::: Data records :::

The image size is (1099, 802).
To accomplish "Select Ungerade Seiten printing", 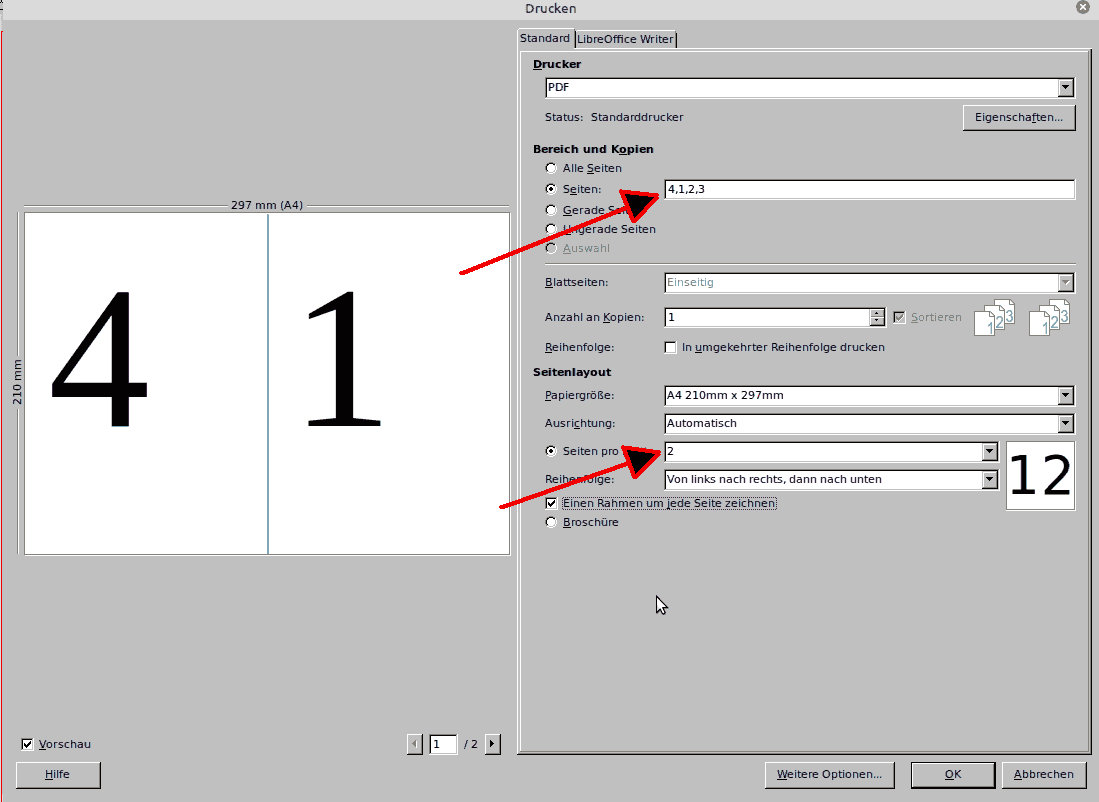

:::
::: Data records :::

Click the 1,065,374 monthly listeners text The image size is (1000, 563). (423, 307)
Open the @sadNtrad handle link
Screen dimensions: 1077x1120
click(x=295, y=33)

:::

• [Stated exercise]: Put the lines between the line containing "Click the 1,065,374" and the line containing "click(x=295, y=33)", inclusive, into a Markdown table with the columns n and Line, leaving out any blank lines.

• [Answer in full]:
| n | Line |
|---|---|
| 1 | Click the 1,065,374 monthly listeners text The image size is (1000, 563). (423, 307) |
| 2 | Open the @sadNtrad handle link |
| 3 | Screen dimensions: 1077x1120 |
| 4 | click(x=295, y=33) |